Dinosaurs on a Spaceship is 98% cheese with a serving of ham (and very good ham it is, too) and 2% unexpected darkness.
It gives us dinosaurs on a spaceship, Rory's father, Queen Nefertiti, a big game hunter whose name I may or may not be supposed to recognize, slapstick robots, a triceratops playing fetch... with a particularly nasty genocide in the background, the threat of rape, and the Doctor committing deliberate, cold-blooded murder.
A lot of it is pure fun. The Doctor, who has been saving Ancient Egypt while we weren't watching, is just saying a fond (on her part, at least) farewell to Queen Nefertiti when he gets an emergency call from Earth and runs off. Queen Nefertiti, following the time-honored tradition for Companions, follows him in uninvited. Once the Doctor learns of the situation--a spaceship is on a crash course for Earth, and if it isn't stopped, it will be shot down, the Doctor decides he needs more help and goes on a collecting expedition, picking up Amy, Rory, and (accidentally) Rory's dad by materializing around them and then nabbing a big game hunter to round out the "gang."
The "gang" splits up and runs around the spaceship, pressing buttons, running away from dinosaurs (the Doctor is almost as glad to see dinosaurs on a spaceship as he was to see a werewolf with Rose), flirting, and finding out what's up.
All of which is delightful fun. Every member of "the gang"-even, eventually, Rory's dad, are having the time of their lives. Amy has fun figuring out an alien computer and trading quips with Nefertiti. Nefertiti and the big game hunter flirt, and, in the end, Rory's dad has a picnic, sitting in the TARDIS doorway, watching earth (And I nominate that as one of the single most adorable, wonderful moments in the program. It's a moment of pure, innocent wonder, and I loved it.). The whole situation is completely over-the-top; in short, it's vintage Doctor Who, a lovely, unlikely mishmash of genres and characters that somehow holds together as it careens toward a conclusion.
But. There's that 2%. It also turns out that the villain who hijacked the ship is a nasty piece of goods who deliberately woke up the hibernating crew (Silurians) a few at a time so that he could space them while they were conscious. He claims Nefertiti as his prize, promising to break her (That's quite some database he's got, incidentally. Nefertiti is how long ago in his time? And it's not like we have perfect photos of her as she lived).
Then the Doctor comes up with a plan that saves everyone except for the villain. The villain, he deliberately sends to his death, not because he needs to die to save their lives, but just because he's disgusted. This, by the way, is the Doctor who wouldn't kill the Daleks when he had the chance, who refused more than once to kill Davros, who gave the invading Sontaron's a half dozen or more "last chances," and who went to infinite pains to reshape Kazran's past in A Christmas Carol.

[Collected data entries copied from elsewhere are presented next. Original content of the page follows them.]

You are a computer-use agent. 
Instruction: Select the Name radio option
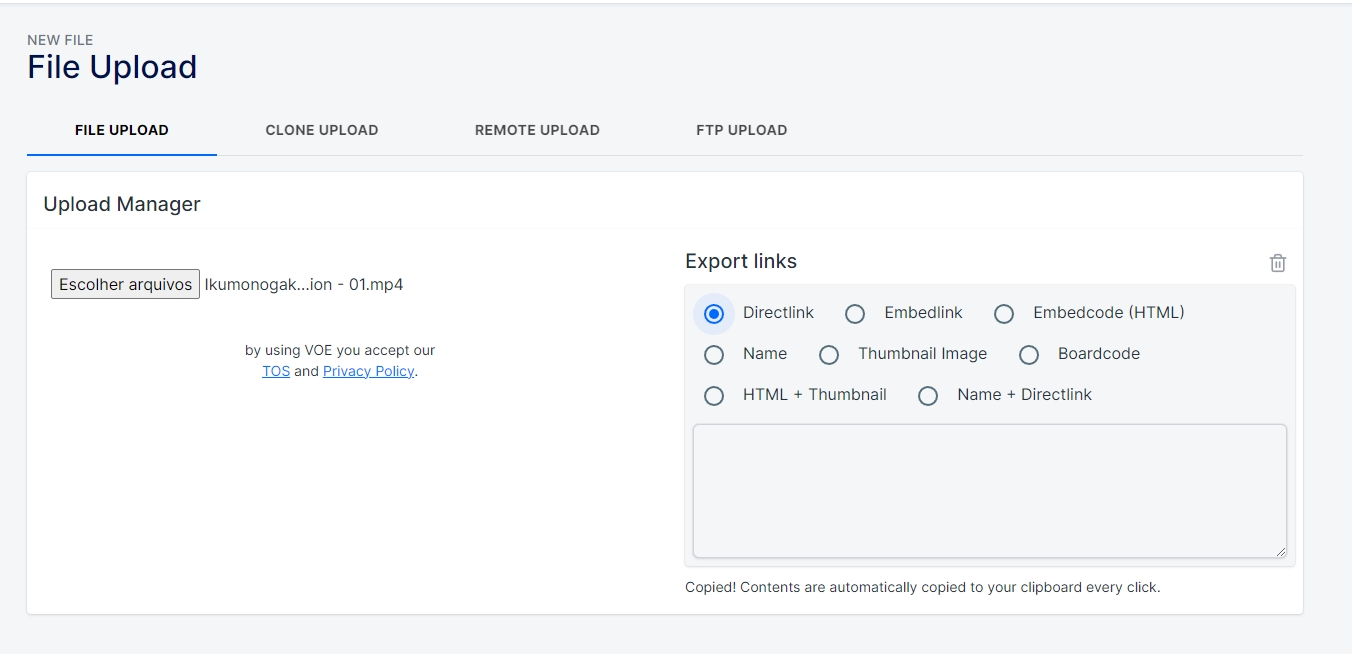[714, 355]
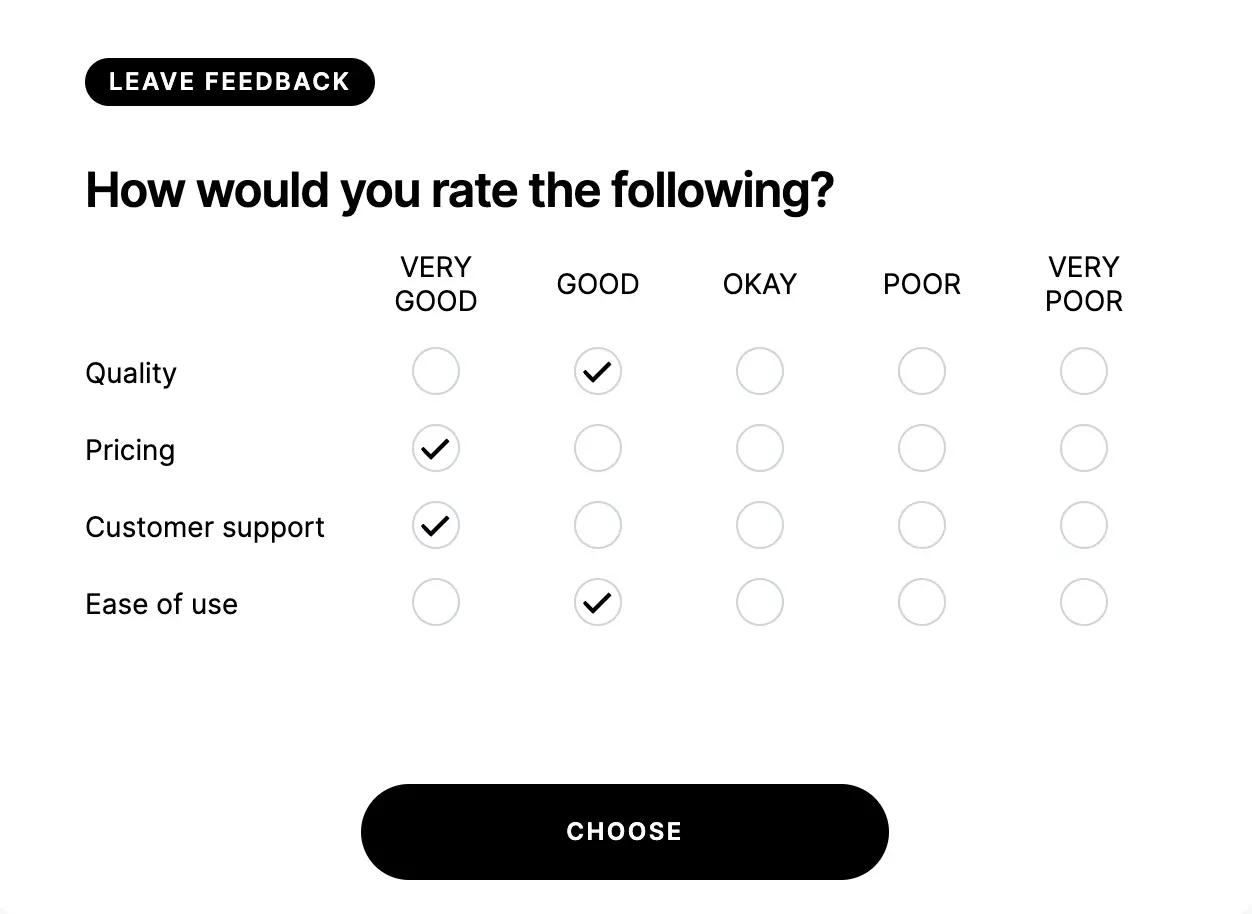
Task: Select Very Poor for Pricing
Action: (x=1084, y=448)
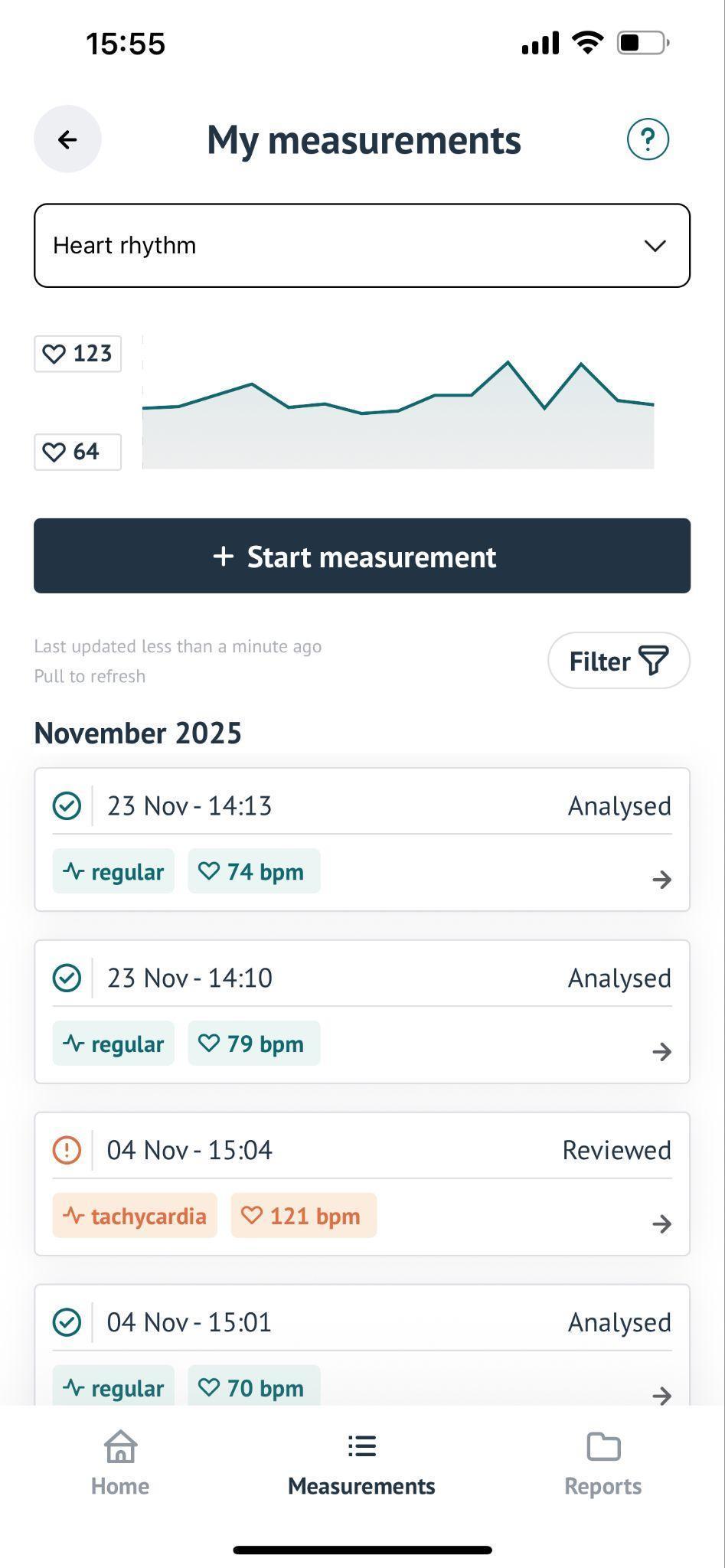This screenshot has height=1568, width=725.
Task: Tap the Home house icon
Action: [x=120, y=1446]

In short,the Doctor does not kill. He is not even in one of his rages when he does it; it's more a motion of weary disgust. What is more, the episode glosses over the Doctor's decision without beat or pause in its frenetic pace. It simply does not fit with the rest.
So: Is that 2% some sort of foreshadowing of things to come, an indication of past events, or simply a misstep on the part of Chibnall and Moffat?
I don't know what I think, and I'm not sure I like that. Oh, I still like Doctor Who, but Moffat's reign has involved a series of mostly-satisfying episodes with some very long term question marks, some running for more than a season, and I'm starting to think that my enjoyment of arcs isn't quite as strong as I thought it was.
Edit: Since I wrote this, I have remembered and have been reminded of a number of times when the Doctor did directly act to kill--including last episode when he used one Dalek to destroy a number of others. However, what troubles me about this is that the episodes I've seen him kill (I am not conversant with all the Old Who episodes people have cited, but can think of The Runaway Bride and Family of Blood, for example), he's been in a rage, and even so, has generally offered several options before killing. This was a cold, calculated killing. The Doctor took the time to explain to Solomon exactly what was going to happen, and he did so calmly. This is a change from any of the Doctors, and it is definitely a change from the more playful Eleventh Doctor we saw in The Eleventh Hour. It seems as though something happened between this season and last season to create the weary disgust present in both episodes (His response to the woman's request at the beginning of Asylum of the Daleks is to wish people wouldn't talk about his wonderful ability to save others).
Incidentally: Yes, I did notice Solomon's database not spitting out his name. Was everyone hacking into the Daleks' computer for information?